夹脊电针联合甲强龙对急性脊髓损伤大鼠肢体运动功能及尼氏小体影响的实验研究*

李晓宁,吴 磊,梅继林,李 诺,单筱淳,梁雪松

1.黑龙江中医药大学附属第二医院，黑龙江 哈尔滨 150001；2.黑龙江中医药大学，黑龙江 哈尔滨 150040)



实验研究

夹脊电针联合甲强龙对急性脊髓损伤大鼠肢体运动功能及尼氏小体影响的实验研究*

李晓宁1,吴 磊2,梅继林2,李 诺2,单筱淳2,梁雪松2

1.黑龙江中医药大学附属第二医院，黑龙江 哈尔滨 150001；2.黑龙江中医药大学，黑龙江 哈尔滨 150040)

目的：观察夹脊电针联合甲强龙治疗对急性脊髓损伤大鼠肢体运动功能和神经细胞尼氏小体的影响。方法：将72只雌性Wistar大鼠随机分为假手术组、模型组和夹脊电针联合甲强龙组，每组分1天、3天、7天和14天4个亚组，每个亚组6只。NYU打击器制备急性脊髓损伤模型。假手术组仅暴露脊髓，不进行打击，常规饲养至相应时间点；模型组暴露脊髓并进行打击，造成ASCI模型后常规饲养；夹脊电针联合甲强龙组造模后给予夹脊电针治疗，每次30 min每日1次,并于术后30 min给予实验大鼠一次性注射甲基强的松龙30 mg/kg。用BBB评分观察急性脊髓损伤大鼠肢体运动功能，Nissl染色观察各组大鼠脊髓组织神经细胞尼氏小体的变化。结果：BBB评分结果显示，模型组大鼠BBB评分较假手术组显著降低(P<0.05)；经治疗后，夹脊电针联合甲强龙组3天、7天、14天组BBB评分显著升高(P<0.05)，且14天评分高于3天组(P<0.05)。Nissl染色结果可见，模型组大鼠1天时神经细胞胞体肿胀变形，尼氏小体肿胀破碎，神经细胞数量减少；3天时神经细胞胞体破坏明显，核仁消失，受损神经细胞明显增多；7天时神经细胞紧缩，尼氏小体溶解破碎，数量减少；14天时神经细胞紧缩更加明显，胞浆深染。夹脊电针联合甲强龙组尼氏小体破碎溶解减轻，尼氏小体数量较模型组增多，神经细胞形态较好。结论：夹脊电针联合甲强龙治疗可以通过增加尼氏小体数量，从而改善脊髓神经细胞形态,保护受损神经细胞，改善ASCI大鼠肢体运动功能。

急性脊髓损伤；夹脊穴；电针；甲强龙；Nissl染色

急性脊髓损伤(ASCI)年发病率约为(20～40)/100万[1]，由脊髓受损所致的永久性神经功能障碍一直是世界医学的难题[2-3]。由于其高致残率和死亡率，给患者家庭和社会造成了沉重的经济负担，因此积极寻求有效的治疗手段具有重要的临床意义。目前，对于ASCI的治疗主要包括手术干预、药物治疗、细胞移植治疗等[4]，药物治疗中甲强龙是临床运用较广的一种类固醇激素类药物，但目前对其临床获益、使用剂量及时间等问题仍存在较大争议[5]，这也限制了其临床应用。

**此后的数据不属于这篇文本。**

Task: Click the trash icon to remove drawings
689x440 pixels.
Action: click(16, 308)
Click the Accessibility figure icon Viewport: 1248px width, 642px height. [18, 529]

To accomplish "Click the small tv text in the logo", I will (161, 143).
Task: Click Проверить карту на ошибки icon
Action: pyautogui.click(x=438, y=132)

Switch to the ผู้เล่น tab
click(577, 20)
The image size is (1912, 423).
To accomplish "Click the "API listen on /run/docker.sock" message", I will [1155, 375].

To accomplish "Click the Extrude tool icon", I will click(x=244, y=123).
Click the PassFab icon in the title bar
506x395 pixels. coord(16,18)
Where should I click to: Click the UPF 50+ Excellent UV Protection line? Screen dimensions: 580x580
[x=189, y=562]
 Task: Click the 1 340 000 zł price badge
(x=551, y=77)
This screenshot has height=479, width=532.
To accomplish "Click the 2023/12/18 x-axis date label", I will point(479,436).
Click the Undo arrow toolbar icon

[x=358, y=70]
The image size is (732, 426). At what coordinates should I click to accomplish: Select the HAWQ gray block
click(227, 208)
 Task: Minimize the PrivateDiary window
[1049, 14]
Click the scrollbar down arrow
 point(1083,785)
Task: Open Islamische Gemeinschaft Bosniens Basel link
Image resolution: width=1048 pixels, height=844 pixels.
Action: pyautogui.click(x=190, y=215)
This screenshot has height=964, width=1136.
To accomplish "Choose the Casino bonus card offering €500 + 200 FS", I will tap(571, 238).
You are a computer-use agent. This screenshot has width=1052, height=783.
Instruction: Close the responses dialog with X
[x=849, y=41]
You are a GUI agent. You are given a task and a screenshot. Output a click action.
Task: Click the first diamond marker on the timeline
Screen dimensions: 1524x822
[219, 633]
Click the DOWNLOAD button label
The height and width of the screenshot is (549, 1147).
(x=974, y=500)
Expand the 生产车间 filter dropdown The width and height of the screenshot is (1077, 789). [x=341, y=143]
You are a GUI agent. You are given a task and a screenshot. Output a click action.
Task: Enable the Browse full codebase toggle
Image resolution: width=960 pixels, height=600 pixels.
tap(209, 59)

夹脊穴是祖国医学治疗督脉损伤的常用穴，随着对夹脊电针治疗急性脊髓损伤的机制研究逐渐深入[6-7]，运用夹脊电针治疗急性脊髓损伤越来越引起人们的重视，并被运用于临床实践[8]。急性脊髓损伤后挽救受损神经细胞是恢复脊髓功能的结构基础，而尼氏小体的数量和形态能够反应急性脊髓损伤后神经细胞的功能状态。本研究运用夹脊电针联合甲强龙治疗急性脊髓损伤大鼠，观察两者联合运用对急性脊髓损伤大鼠肢体运动功能及尼氏小体的影响，为夹脊电针更好的应用临床提供实验依据。

1 材料与方法

1.1 动物与分组

清洁级雌性Wistar大鼠72只，体质量(200±10)g，由辽宁长生生物技术有限公司(许可证号2015-0001)提供，保持实验动物水与粮食充足。大鼠在实验室常规饲养适应1周后，按照随机数字表法分为3组4个时间点，分别为假手术组(24只)、模型组(24只)、夹脊电针组(24只)，治疗时间点为1天、3天、7天和14天。选取BBB评分为1～3分的ASCI大鼠入组，手术大鼠单笼饲养，苦味酸染色标记编号。实验过程中严格按照《关于善待实验动物的指导性意见》[9]对动物进行处置。

1.2 主要试剂及仪器设备

二甲苯(X112051，国药集团化学试剂有限公司)；甲酚紫(71044080，国药集团化学试剂有限公司)；冰醋酸(FX11610，天津科密欧化学试剂有限公司)； NYU打击器(Impactor Model-Ⅲ 029，USA);石蜡切片机(RM2235，德国 Leica)；电热恒温鼓风干燥箱(QH01-9030A，上海精宏实验设备)；电热恒温培养箱(DH36001B，天津泰斯特)；显微镜(DP73，日本 Olympus)；电针仪(KWD-808-Ⅱ，中国英迪)； 针灸针(0.35 mm×13 mm，苏州医疗用品有限公司)。

1.3 模型制备

1.3.1 造模方法[10]采用美国Impactor Model-Ⅲ spinal cord contusion system 打击器，计算机程控下精确打击制作大鼠 ASCI 模型(T10,中度损伤)。用10%水合氯醛腹腔麻醉(3.5 ml/kg)，俯卧固定，背部去毛，皮肤常规消毒，铺巾。以肋弓下缘作为第8肋的标记，沿肋骨定位其椎骨，选取后背正中切口，在第10胸椎上1.5 cm下1.5 cm切长约3 cm的纵行切口，纵行切开皮下肌筋膜，暴露T9～11棘突，钝性分离肌肉至关节突，充分暴露棘突和椎板，在T10部位行椎板摘除术，暴露脊髓但不破坏硬脊膜。将大鼠固定于打击器基座上，设置打击参数，调整脊髓与打击棒位置，释放脊髓棒，设置零点等，打击脊髓。打击棒以10 g×50 mm势能撞击以T10为中心段脊髓，造成该段的急性脊髓中度损伤，生理盐水冲洗伤口及清除残留血液，伤口部位常规分层缝合。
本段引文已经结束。